Deep Sea Loot is listed on the back of the 1922 Boys Cinema Card. Chief among his films are: “The Master Mystery”, “The Grim Game”, “Deep Sea Loot” and “Terror Island”. Notice that Deep Sea Loot appears after The Grim Game that was released in 1919 and before Terror Island which was released in 1920.
According to Picture Play Magazine [Mar-Aug 1921], some of his pictures are “The Master Mystery,” “The Grim Game,” “The Deep-Sea Loot,” and “The Adventures of Houdini in Paris.”
According to The Lincoln Star [Sun Aug 20 1922], he has made several pictures before “The Man From Beyond,” among them are “The Master Mystery,” “The Grim Game,” “Deep Sea Loot,” “Terror Island,” and Adventures of Houdini in Paris”.
And Deep Sea Loot for Famous Players Lasky Corp, 1919 was included in Houdini’s typewritten list of screen credits.
Credit: Harry Ransom Humanities Research Center
But, according to Disappearing Tricks by Matthew Solomon, during the 1910s [1917] Houdini worked with underwater filmmakers J.E. and Ernest Williamson on a never-completed film (prospectively titled Houdini and the Miracle) that promised to show Houdini’s escape from a photosphere (an observation chamber that housed a camera that was attached to the bottom of a barge by a long tube).
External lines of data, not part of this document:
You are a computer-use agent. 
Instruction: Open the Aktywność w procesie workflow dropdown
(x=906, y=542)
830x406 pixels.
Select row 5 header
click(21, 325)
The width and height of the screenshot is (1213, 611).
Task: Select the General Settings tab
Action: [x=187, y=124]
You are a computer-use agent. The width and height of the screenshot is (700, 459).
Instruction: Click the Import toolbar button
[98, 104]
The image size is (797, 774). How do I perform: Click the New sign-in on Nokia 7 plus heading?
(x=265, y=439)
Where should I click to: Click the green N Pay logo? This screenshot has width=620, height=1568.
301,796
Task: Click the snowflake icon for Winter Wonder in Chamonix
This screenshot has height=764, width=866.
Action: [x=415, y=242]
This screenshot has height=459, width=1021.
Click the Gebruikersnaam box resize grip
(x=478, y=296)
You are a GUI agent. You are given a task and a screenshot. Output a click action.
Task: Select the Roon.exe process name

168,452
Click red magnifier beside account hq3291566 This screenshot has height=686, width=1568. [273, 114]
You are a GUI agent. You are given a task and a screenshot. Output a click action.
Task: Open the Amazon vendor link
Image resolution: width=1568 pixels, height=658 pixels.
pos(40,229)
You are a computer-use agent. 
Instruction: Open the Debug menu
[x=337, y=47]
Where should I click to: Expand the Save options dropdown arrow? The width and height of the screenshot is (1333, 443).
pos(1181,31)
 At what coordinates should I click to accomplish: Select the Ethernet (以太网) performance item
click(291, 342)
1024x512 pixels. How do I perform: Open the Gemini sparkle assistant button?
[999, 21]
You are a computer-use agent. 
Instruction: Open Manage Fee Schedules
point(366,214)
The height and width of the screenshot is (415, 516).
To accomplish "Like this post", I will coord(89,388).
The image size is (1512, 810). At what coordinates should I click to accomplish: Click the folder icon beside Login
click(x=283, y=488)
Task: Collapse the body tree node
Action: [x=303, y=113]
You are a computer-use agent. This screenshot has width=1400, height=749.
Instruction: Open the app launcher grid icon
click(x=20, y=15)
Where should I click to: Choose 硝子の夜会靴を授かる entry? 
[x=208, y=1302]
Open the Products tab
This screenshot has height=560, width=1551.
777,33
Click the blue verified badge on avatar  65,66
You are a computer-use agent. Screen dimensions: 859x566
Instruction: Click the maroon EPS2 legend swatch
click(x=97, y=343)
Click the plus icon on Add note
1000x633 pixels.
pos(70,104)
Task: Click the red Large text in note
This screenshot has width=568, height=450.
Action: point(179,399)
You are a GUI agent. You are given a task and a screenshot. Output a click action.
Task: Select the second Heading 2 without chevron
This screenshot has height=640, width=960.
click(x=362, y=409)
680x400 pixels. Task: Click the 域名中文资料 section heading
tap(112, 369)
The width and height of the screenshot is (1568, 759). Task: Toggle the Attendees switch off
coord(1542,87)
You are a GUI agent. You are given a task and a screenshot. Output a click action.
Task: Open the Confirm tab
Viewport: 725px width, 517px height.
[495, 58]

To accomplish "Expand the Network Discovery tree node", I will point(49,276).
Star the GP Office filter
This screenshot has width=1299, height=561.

According to ” a full page ad in The Moving Picture World on May 5, 1917, “Houdini’s Sub-Sea Miracle” was supposed to be released in November 1917 as the Williamson Brothers second film of that year.
Solomon also mentions that the Houdini and the Miracle [1917] film project was included in Houdini’s typewritten list of screen credits as Deep Sea Loot [1919] but was never made [completed].
What intrigued me was the 1917 date versus a 1919 date, the Williamson Brothers versus Famous Players Lasky Corp and the following 1919 Houdini letter from the Fred Pittella collection:
Nov 2 1919
Dear G Kirby
We are on location and expect to return to Los Ang end of week.
…
I am doing under water swimming getting ready for my “Deep Sea Loot” story.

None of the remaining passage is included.